## Selected excerpt
REVIEWED BY DAN STUMPF:         


THE LINEUP. Pajemer/Columbia, 1958. Eli Wallach, Robert Keith, Richard Jaeckel, Mary LaRoche, Emile Meyer, Marshall Reed and Vaughn Taylor. Written by Stirling Silliphant. Directed by Don Siegel.

MURDER BY CONTRACT. Orbit/Columbia, 1958. Vince Edwards, Herschel Bernardi, Philip Pine and Caprice Toriel. Written by Ben Simcoe. Directed by Irving Lerner.

   Two remarkably similar films from the same studio, released within months of each other.

   THE LINEUP is the more polished and less compelling of the two, largely because it’s a spin-off from a TV series and is therefore obliged to spend some time with the familiar cast plodding through familiar paces — and when I say “plod,” I’m being charitable. After a slam-bang opening, things slog through quicksand, as detectives Meyer and Reed patiently interview witnesses, quietly await lab results, placidly look over crime scenes and impassively conduct the obligatory Line-Up.

   Then, twenty minutes into the film, the stillness is broken by the arrival of Eli Wallach and Robert Keith as hit-men hired to retrieve smuggled heroin from three passengers who have carried it concealed in knick-knacks from abroad. And from here on, THE LINEUP becomes a different film altogether: perverse, violent, and non-stop action.

   Action yes, but the real interest of THE LINEUP derives from the interplay of the characters: Richard Jaeckel as a cocky driver, Robert Keith as the erudite overseer of the operation (who collects the last words of their victims) and most of all Eli Wallach as the barely-controlled psychopath who does the killings.

## Parts of the exercise
1. In the film review, what are the hit-men played by Eli Wallach and Robert Keith hired to retrieve?
2. List every cast member the film review names for Murder by Contract.
3. Carry on the film review from where it stops.
The lines that come after this film review are separate material.

## Raw data
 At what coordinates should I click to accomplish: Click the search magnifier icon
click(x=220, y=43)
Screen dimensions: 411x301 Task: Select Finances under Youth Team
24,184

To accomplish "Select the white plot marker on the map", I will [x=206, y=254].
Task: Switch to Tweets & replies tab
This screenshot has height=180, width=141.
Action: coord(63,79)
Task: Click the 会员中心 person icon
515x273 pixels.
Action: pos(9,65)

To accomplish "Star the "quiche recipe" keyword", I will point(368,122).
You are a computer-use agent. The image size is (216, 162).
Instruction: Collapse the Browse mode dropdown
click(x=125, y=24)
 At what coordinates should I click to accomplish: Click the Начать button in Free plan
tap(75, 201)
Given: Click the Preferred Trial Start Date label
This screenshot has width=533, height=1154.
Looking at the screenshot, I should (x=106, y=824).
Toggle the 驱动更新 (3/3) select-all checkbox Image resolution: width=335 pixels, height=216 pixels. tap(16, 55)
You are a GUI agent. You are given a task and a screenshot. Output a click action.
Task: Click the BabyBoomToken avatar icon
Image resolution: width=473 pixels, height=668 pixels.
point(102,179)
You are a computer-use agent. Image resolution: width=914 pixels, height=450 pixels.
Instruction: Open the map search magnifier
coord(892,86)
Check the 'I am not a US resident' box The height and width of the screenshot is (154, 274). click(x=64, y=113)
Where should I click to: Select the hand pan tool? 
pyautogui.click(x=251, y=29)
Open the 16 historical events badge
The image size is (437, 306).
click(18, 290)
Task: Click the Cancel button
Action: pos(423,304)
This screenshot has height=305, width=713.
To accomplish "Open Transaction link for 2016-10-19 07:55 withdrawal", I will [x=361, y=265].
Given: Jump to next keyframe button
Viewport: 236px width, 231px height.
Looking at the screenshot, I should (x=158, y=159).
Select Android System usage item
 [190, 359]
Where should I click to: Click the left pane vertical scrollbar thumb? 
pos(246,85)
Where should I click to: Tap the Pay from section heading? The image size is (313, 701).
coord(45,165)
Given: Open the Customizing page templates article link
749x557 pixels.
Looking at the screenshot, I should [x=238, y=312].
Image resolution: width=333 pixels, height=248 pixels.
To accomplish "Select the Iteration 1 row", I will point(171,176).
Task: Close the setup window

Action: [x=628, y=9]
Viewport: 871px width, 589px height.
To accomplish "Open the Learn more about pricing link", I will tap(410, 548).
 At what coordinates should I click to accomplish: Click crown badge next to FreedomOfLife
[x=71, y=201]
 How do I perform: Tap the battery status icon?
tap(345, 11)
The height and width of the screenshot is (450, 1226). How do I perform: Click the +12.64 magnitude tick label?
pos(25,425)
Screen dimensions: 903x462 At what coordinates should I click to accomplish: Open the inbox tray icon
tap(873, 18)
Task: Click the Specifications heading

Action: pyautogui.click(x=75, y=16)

## Answers to the exercises
1. Smuggled heroin that three passengers carried concealed in knick-knacks from abroad.

2. Vince Edwards, Herschel Bernardi, Philip Pine, Caprice Toriel

3.
   Wallach is quite good here, moving with staccato grace (His character is appropriately named “Dancer.”) and darting knife-sharp glances at his potential targets like a bomb looking for an excuse to explode. But the character wouldn’t be nearly as effective without the interaction between him and his cohorts, skillfully laid out with Silliphant’s dialogue and knowingly evoked by Don Siegels’s economic direction.



   If you take THE LINEUP, slash the budget and cut out the dull parts, you’ve got MURDER BY CONTRACT, a lean, mean and artful 80 minutes of down-and-dirty crime drama.

   The structure and characters here are pretty much the same as in the earlier film: Vince Edwards is Claude, a creepily emotionless hit-man brought out to L.A. for an important contract and given two wheelman/watchers: Herschel Bernardi as the older, thoughtful type, and Philip Pine, immature and loud-mouthed.

   And again, it’s the relationships between the principals that livens the story, even as Ben Simcoe’s screenplay zips things along. Like THE LINE-UP, CONTRACT breaks the story down into three segments, as Edwards & Co. make tries on their target, with deadly results.

   But where THE LINEUP gets mired in detail, MURDER BY CONTRACT will have none of that — maybe because it was made for roots & berries. Whatever the case, CONTRACT cuts the narrative down to its bare bones, with elliptical editing, cramped sets and spare background music by Perry Botkin that literally underscores the killer’s alienation.

   And when, like Dancer in THE LINEUP, Claude finds himself alone, his physical solitude is a mere formality. He always was an outcast.